Raw data:
=== Section Start ===
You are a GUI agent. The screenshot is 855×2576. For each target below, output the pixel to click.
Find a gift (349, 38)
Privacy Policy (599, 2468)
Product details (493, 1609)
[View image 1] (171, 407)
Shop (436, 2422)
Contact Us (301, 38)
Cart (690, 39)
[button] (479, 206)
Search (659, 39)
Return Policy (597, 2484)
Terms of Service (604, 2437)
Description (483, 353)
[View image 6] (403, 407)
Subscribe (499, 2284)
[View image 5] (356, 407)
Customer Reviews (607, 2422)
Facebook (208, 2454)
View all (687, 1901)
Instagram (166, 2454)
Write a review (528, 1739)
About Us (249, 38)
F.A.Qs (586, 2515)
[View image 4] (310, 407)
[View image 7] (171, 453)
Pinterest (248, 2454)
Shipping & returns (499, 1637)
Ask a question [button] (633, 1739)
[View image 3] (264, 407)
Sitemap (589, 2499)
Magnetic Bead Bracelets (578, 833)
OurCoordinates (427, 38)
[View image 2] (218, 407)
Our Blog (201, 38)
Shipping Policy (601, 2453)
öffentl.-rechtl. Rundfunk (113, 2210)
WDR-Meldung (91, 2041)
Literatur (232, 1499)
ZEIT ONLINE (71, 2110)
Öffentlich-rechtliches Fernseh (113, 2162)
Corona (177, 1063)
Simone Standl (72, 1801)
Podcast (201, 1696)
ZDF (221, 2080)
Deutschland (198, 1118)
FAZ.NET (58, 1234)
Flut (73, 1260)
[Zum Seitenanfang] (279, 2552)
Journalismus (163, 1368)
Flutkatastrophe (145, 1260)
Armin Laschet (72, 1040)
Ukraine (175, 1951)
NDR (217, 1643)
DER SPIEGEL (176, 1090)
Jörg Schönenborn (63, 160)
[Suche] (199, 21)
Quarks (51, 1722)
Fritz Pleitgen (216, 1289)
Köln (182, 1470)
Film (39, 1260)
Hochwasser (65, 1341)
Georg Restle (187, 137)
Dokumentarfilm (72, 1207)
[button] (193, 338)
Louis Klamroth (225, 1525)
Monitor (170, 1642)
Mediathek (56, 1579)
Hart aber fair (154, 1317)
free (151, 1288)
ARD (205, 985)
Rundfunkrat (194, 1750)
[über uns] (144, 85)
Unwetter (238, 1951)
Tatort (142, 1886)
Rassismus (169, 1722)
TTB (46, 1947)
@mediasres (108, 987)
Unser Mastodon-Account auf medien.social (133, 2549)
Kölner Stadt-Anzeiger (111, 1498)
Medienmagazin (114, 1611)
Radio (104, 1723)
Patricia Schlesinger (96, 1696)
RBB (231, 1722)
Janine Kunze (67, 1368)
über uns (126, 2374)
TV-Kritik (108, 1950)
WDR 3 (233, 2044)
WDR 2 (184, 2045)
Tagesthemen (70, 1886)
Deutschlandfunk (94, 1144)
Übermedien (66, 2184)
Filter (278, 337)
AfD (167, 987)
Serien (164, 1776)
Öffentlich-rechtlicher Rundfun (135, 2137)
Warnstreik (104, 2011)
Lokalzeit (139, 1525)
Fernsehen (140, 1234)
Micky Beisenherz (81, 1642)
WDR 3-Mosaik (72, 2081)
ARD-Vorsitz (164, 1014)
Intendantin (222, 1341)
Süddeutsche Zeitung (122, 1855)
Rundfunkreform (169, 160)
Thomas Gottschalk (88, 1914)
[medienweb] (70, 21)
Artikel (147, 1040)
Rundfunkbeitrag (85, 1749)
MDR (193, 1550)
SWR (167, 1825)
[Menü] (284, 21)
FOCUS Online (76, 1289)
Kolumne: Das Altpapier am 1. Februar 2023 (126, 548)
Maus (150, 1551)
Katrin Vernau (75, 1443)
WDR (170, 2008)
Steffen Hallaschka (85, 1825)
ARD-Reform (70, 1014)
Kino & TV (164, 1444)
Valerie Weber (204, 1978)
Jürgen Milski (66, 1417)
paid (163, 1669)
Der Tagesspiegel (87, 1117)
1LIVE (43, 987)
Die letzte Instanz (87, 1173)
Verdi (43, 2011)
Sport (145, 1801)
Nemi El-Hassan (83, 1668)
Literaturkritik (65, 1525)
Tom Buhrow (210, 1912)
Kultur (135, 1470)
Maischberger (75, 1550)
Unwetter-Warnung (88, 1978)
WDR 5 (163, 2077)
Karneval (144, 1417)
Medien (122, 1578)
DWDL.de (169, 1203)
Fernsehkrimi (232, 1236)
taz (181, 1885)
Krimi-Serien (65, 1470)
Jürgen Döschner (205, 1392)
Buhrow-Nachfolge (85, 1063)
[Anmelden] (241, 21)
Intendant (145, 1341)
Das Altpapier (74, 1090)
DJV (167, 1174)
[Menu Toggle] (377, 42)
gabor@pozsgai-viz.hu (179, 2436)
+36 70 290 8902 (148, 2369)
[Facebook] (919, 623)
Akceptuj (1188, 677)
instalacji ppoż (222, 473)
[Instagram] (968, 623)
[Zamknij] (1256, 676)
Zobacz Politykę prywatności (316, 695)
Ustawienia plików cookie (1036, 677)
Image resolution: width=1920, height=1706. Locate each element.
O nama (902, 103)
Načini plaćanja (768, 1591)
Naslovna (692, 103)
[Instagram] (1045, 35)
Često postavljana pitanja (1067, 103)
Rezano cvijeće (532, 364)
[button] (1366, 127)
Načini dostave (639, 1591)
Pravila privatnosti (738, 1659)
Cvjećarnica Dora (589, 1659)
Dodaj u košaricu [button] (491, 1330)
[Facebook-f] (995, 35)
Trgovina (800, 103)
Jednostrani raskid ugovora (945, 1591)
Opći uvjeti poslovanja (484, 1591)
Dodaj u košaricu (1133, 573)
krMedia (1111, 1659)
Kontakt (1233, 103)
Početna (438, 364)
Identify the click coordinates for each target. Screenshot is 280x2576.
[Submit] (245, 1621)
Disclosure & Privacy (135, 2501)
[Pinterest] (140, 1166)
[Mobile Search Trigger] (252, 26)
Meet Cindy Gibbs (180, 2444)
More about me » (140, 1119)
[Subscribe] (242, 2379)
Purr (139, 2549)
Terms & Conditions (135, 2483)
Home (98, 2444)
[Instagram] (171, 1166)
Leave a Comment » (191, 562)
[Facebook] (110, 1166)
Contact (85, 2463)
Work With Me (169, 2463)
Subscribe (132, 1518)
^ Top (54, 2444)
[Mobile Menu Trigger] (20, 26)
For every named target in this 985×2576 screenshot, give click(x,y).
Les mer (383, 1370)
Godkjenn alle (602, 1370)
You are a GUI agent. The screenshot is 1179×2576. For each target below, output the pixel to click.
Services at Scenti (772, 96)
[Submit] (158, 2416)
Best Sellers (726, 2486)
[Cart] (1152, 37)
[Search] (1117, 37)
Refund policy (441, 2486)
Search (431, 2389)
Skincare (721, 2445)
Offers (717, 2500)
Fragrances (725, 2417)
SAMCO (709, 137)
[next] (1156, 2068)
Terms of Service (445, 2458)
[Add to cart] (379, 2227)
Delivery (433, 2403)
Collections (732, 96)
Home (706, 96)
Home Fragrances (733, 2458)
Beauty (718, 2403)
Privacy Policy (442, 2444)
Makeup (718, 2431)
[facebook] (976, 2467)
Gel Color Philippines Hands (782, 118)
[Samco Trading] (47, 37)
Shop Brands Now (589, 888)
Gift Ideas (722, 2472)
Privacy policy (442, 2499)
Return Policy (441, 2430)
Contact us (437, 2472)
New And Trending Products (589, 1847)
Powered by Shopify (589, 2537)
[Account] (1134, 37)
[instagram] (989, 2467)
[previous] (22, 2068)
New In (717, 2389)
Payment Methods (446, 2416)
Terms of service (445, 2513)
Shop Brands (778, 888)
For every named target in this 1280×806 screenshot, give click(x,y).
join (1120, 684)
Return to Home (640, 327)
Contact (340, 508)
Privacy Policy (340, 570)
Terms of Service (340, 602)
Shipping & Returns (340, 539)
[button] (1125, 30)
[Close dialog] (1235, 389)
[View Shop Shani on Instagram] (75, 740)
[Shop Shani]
=== Section End ===
What to produce: Begin with the line above that has "Podcast (201, 1696)" and continue through the line that has "Georg Restle (187, 137)", setting each one down exactly. Stop there.

Finished task:
Podcast (201, 1696)
ZDF (221, 2080)
Deutschland (198, 1118)
FAZ.NET (58, 1234)
Flut (73, 1260)
[Zum Seitenanfang] (279, 2552)
Journalismus (163, 1368)
Flutkatastrophe (145, 1260)
Armin Laschet (72, 1040)
Ukraine (175, 1951)
NDR (217, 1643)
DER SPIEGEL (176, 1090)
Jörg Schönenborn (63, 160)
[Suche] (199, 21)
Quarks (51, 1722)
Fritz Pleitgen (216, 1289)
Köln (182, 1470)
Film (39, 1260)
Hochwasser (65, 1341)
Georg Restle (187, 137)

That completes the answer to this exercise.